What you have to do:
Please rewrite the records from the first line through the line containing "the more icon is", changing "screenshot" to "screen capture" and leaving everything else the same.

— Begin Source material —

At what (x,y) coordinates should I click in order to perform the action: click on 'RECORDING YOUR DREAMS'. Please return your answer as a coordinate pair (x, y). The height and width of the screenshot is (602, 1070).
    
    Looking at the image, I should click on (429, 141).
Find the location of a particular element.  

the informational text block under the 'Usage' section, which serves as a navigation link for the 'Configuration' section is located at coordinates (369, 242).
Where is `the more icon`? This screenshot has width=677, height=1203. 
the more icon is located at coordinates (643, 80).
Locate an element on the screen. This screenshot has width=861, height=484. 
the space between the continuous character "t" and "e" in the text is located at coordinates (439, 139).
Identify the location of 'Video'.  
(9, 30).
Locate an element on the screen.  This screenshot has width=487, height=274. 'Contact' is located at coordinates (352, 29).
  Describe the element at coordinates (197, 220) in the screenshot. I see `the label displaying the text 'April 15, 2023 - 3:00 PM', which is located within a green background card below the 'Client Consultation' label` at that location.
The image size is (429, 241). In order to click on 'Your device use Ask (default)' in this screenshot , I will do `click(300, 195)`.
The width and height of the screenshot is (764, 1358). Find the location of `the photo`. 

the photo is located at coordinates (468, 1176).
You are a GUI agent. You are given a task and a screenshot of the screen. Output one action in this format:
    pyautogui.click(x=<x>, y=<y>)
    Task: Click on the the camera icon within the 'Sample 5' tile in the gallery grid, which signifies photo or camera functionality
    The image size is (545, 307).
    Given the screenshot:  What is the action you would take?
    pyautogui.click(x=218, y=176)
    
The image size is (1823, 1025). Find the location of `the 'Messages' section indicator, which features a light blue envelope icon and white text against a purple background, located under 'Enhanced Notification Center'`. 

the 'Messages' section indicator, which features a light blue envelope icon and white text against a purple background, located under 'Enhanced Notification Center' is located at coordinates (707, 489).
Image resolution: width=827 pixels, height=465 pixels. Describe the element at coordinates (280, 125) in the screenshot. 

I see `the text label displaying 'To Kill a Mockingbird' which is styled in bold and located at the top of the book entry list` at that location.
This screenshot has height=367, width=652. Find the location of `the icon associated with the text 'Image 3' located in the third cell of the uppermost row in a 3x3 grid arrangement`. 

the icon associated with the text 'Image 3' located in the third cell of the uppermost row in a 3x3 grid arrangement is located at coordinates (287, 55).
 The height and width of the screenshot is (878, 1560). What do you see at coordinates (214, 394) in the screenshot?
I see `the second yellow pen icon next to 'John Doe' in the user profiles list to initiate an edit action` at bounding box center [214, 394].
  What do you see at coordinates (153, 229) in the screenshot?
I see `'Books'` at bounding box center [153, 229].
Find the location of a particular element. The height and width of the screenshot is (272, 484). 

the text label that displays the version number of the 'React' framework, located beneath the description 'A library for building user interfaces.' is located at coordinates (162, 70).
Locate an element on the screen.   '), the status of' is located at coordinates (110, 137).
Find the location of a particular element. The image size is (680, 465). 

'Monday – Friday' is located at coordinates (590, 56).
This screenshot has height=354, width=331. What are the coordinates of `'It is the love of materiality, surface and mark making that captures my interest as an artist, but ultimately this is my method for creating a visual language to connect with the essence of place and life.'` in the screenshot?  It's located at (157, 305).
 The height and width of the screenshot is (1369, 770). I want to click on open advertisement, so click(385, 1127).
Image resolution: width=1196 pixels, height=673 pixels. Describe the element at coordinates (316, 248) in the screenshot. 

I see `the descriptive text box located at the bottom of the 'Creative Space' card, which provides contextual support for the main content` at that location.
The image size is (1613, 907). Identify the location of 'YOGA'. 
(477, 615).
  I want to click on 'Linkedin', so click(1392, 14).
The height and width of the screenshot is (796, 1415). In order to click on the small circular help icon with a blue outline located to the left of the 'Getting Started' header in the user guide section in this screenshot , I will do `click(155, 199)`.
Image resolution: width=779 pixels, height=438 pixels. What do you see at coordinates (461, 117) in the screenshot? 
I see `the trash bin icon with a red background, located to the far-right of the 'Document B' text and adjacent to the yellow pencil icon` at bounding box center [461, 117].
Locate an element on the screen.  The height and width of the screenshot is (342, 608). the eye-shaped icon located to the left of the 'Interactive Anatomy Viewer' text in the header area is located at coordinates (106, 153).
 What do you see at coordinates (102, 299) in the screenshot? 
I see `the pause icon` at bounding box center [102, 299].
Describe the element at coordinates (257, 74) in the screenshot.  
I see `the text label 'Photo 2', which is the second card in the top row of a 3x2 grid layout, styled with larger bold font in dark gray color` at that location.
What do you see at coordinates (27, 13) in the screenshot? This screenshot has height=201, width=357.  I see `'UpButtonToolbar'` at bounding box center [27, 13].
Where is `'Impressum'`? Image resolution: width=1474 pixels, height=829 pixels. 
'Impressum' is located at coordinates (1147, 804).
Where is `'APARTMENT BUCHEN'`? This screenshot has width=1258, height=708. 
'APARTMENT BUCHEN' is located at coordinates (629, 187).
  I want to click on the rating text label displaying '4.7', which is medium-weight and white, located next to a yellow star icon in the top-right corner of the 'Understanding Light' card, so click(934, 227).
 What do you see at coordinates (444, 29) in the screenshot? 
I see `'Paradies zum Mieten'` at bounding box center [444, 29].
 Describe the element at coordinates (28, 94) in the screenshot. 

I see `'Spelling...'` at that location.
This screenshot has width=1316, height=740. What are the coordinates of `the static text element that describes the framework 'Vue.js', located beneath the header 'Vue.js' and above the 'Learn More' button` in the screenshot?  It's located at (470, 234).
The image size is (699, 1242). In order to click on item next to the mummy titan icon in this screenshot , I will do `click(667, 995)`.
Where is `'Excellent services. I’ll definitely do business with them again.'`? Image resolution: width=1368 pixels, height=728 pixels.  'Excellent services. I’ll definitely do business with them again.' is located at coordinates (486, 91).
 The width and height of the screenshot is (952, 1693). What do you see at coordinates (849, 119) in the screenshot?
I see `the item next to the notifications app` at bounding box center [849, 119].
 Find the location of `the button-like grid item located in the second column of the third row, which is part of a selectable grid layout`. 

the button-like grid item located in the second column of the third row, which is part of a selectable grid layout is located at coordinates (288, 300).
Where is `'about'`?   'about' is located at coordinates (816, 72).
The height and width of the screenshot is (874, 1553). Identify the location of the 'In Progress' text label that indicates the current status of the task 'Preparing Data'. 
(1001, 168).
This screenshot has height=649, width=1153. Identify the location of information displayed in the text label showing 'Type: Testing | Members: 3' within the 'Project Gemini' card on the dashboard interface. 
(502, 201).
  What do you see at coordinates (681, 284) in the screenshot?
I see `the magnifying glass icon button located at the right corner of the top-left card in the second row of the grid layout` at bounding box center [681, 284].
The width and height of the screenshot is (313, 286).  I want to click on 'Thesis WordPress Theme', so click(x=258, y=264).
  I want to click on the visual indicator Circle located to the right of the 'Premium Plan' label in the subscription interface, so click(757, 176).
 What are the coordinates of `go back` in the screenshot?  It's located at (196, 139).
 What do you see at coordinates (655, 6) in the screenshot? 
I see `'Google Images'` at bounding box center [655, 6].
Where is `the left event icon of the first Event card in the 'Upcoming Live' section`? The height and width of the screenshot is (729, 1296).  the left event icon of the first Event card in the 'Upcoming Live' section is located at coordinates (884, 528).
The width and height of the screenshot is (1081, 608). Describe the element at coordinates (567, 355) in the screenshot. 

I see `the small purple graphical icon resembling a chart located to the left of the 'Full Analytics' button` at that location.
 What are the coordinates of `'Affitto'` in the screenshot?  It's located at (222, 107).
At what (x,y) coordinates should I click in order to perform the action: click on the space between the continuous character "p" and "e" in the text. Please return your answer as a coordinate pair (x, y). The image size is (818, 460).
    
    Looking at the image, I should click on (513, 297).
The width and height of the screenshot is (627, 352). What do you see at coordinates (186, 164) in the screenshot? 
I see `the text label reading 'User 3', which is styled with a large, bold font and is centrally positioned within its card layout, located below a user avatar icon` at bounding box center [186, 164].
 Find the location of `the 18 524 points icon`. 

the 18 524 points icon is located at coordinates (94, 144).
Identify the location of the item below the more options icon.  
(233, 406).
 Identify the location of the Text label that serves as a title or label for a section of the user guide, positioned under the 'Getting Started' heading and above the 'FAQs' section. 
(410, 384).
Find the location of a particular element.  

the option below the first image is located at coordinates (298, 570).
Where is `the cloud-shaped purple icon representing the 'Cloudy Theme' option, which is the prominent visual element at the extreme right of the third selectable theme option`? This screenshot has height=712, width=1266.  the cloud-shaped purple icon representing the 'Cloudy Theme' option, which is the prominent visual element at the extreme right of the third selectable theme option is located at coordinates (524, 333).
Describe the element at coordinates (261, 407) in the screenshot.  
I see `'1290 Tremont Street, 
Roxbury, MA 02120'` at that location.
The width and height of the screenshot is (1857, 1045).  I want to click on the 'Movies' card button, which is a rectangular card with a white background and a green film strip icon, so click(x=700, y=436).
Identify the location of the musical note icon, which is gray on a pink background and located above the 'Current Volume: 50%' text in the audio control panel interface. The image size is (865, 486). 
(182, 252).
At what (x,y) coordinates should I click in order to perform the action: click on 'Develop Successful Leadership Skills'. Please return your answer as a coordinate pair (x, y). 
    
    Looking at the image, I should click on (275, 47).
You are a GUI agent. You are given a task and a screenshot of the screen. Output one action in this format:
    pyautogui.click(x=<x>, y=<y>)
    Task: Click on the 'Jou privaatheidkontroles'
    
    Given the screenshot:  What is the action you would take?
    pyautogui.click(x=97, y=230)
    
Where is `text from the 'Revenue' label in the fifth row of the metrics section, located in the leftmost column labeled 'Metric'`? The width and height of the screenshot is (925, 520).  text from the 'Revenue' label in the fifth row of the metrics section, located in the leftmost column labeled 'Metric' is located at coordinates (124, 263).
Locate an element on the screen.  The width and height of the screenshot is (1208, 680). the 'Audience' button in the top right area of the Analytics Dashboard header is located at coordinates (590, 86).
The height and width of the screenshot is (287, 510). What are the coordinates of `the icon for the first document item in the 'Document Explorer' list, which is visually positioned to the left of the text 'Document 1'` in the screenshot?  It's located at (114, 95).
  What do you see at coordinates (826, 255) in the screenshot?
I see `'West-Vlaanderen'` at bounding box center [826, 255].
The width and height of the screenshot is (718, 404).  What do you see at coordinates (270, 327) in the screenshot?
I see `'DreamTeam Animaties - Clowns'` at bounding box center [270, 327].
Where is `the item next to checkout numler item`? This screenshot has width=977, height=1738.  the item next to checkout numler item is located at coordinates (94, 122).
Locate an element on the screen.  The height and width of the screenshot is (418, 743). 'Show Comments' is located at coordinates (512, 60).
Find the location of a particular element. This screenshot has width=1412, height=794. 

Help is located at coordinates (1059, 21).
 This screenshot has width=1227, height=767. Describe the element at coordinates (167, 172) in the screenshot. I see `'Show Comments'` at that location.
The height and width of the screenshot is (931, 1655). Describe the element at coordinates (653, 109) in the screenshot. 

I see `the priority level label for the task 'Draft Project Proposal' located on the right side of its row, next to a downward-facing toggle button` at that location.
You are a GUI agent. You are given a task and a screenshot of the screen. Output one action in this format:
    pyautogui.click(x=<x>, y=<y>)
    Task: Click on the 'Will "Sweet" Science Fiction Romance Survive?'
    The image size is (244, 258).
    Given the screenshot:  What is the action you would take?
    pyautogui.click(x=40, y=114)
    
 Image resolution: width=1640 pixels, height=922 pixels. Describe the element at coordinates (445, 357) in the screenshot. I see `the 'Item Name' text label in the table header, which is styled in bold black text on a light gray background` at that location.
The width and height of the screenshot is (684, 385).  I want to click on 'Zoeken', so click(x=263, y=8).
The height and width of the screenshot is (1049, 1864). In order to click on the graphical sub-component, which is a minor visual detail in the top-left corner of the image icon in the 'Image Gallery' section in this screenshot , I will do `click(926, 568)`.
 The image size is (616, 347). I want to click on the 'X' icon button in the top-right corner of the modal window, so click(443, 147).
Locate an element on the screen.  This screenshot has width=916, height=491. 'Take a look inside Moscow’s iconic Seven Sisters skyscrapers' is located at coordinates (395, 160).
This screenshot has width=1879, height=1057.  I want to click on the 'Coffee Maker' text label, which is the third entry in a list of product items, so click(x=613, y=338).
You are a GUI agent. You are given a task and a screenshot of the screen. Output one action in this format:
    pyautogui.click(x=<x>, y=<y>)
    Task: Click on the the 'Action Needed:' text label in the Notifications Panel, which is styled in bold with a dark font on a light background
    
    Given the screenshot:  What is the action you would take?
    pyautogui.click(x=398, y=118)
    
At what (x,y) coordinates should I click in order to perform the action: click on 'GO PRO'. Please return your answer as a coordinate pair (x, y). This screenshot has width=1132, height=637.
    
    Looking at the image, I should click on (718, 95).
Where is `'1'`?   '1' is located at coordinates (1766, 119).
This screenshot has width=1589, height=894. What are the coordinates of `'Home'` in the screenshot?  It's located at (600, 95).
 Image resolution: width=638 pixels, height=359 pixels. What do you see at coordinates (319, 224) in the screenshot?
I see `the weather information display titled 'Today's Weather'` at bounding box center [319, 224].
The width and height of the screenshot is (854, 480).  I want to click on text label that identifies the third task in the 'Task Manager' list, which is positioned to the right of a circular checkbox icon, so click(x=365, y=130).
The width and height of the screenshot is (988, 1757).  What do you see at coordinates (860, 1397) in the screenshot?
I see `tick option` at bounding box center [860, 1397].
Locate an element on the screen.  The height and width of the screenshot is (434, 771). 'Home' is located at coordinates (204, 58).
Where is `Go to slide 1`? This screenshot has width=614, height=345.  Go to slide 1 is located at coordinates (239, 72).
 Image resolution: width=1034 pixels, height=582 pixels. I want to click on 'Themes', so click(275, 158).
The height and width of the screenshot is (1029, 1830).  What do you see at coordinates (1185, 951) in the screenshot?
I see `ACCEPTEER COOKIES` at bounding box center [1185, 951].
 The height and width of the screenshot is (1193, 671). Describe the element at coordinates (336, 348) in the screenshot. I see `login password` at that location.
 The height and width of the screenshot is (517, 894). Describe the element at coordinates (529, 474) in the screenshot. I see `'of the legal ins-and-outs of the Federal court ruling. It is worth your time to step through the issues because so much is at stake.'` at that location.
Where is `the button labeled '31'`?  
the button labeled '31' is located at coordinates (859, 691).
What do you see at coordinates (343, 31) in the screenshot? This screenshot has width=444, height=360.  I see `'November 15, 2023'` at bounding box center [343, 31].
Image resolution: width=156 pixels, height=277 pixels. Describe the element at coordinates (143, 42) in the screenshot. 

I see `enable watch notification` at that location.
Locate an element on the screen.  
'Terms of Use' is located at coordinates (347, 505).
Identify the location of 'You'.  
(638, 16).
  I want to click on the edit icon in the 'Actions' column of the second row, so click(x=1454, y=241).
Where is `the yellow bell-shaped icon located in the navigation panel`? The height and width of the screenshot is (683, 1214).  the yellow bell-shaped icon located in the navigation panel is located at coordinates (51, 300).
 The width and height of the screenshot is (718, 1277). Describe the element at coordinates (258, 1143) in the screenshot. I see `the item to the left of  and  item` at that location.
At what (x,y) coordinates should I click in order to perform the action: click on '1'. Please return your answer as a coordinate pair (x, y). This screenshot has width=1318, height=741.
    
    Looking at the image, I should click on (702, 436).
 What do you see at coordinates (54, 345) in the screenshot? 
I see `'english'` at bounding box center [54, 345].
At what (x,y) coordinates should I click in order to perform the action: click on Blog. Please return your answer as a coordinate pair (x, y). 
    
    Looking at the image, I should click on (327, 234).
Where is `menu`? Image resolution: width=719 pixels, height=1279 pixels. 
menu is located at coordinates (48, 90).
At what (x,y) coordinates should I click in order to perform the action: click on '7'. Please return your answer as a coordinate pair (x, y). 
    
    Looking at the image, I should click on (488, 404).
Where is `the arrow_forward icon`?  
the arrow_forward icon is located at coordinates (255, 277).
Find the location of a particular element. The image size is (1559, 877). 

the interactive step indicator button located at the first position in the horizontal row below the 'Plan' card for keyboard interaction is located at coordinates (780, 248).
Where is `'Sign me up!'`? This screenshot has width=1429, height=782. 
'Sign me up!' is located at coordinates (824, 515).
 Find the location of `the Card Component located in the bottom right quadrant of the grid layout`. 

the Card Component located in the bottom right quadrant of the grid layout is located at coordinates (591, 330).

— End Source material —

Task response:
At what (x,y) coordinates should I click in order to perform the action: click on 'RECORDING YOUR DREAMS'. Please return your answer as a coordinate pair (x, y). The height and width of the screen capture is (602, 1070).
    
    Looking at the image, I should click on (429, 141).
Find the location of a particular element.  

the informational text block under the 'Usage' section, which serves as a navigation link for the 'Configuration' section is located at coordinates (369, 242).
Where is `the more icon`? This screen capture has width=677, height=1203. 
the more icon is located at coordinates (643, 80).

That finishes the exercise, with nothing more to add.